Is het emotioneel zwaar?
“De vrijwilligers worden door ons opgeleid. Het is een fijne, stabiele groep mensen. Het is belangrijk dat ze de mensen laten zijn zoals ze zijn. Dat is ook een overeenkomst met de kraamverzorging. Als kraamverzorgster kun je met jouw idee over hoe het zou moeten naar binnen stappen. Maar je moet aanvoelen wat de kraamvrouw wil.
Vaak wordt een sterfbed in rust en overgave gezien als het ideaalbeeld, maar sommige mensen willen zich er niet bij neerleggen en dat heb je dan te accepteren. Ook de manier waarop een familie ermee omgaat is heel verschillend. Rond een sterfbed komt alles onder een vergrootglas. Het is bijzonder dat we erin worden toegelaten. Natuurlijk lopen wij ook tegen dingen aan. Soms komt het persoonlijk meer binnen. We hebben onderling veel overleg. Het is goed om te horen dat je niet de enige bent.”

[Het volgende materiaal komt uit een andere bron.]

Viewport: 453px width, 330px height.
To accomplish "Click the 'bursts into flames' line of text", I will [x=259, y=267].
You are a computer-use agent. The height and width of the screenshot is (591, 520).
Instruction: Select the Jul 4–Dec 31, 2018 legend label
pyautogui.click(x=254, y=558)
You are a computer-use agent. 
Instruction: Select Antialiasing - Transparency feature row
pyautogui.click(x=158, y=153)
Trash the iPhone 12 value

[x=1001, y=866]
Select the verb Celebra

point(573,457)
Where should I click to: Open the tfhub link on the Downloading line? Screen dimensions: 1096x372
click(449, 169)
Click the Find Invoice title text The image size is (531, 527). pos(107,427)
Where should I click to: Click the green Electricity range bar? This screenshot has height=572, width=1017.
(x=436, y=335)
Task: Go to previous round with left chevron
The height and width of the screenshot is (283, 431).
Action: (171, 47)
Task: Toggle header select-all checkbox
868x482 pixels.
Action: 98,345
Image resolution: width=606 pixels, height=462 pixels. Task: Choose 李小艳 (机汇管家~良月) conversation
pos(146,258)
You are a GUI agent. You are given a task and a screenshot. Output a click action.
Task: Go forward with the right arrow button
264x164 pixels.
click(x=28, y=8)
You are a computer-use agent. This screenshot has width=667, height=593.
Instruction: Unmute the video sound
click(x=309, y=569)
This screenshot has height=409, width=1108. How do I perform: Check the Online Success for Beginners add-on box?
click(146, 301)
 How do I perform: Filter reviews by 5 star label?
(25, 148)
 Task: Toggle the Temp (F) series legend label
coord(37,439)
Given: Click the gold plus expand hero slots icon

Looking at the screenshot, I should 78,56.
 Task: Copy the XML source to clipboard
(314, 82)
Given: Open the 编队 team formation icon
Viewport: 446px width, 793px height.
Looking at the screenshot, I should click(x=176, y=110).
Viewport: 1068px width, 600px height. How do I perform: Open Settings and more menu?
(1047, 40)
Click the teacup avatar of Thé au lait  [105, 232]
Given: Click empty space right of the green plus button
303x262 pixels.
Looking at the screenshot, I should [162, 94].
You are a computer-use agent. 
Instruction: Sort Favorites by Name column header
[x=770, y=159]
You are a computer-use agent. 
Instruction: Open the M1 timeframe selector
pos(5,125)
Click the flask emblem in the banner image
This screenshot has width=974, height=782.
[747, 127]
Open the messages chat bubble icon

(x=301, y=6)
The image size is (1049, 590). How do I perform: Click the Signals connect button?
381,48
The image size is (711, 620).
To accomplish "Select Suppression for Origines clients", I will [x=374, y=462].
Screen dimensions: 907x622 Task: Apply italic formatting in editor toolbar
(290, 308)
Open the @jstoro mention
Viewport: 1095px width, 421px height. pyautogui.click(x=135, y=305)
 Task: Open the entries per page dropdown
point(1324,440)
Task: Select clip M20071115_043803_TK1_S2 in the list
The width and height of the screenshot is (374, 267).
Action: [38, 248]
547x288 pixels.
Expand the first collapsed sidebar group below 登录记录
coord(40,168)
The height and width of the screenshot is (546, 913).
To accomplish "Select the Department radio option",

Zijn er rituelen als iemand sterft?
“Op het eind van het leven kunnen levensvragen grote dingen worden. Heb ik het wel goed gedaan? Mensen hebben behoefte aan afronding, aan afscheid nemen. Soms gaan gesprekken ineens de diepte in, maar dat is geen doel op zich. Ik heb zelf een christelijke achtergrond, maar ik wil mensen niet opzadelen met mijn ideeën. We hebben een geestelijk verzorger. Als mensen het prettig vinden, kan zij langs komen. Als uitgeleide ritueel hebben we een quilt met symboliek, die door vier dames is gemaakt. Die deken leggen we over de overledene heen als de kist uit het huis gereden wordt. Het ritueel is voor de familie en de vrijwilligers belangrijk. We hebben iemand verzorgd. We zijn dankbaar voor wat diegene ons gegeven heeft. Het is een emotioneel moment.

Wat doe je verder nog?
“Ik zing bij het interkerkelijke koor United. Dat is echt mijn avondje uit. Daarnaast heb ik met een stel meiden een wandelclubje. We wandelen vooral voor de gezelligheid en eindigen altijd met koffie. En ik ben lid van de commissie Vorming en Toerusting van de Protestantse Gemeente Uithoorn. We organiseren interessante avonden met sprekers.”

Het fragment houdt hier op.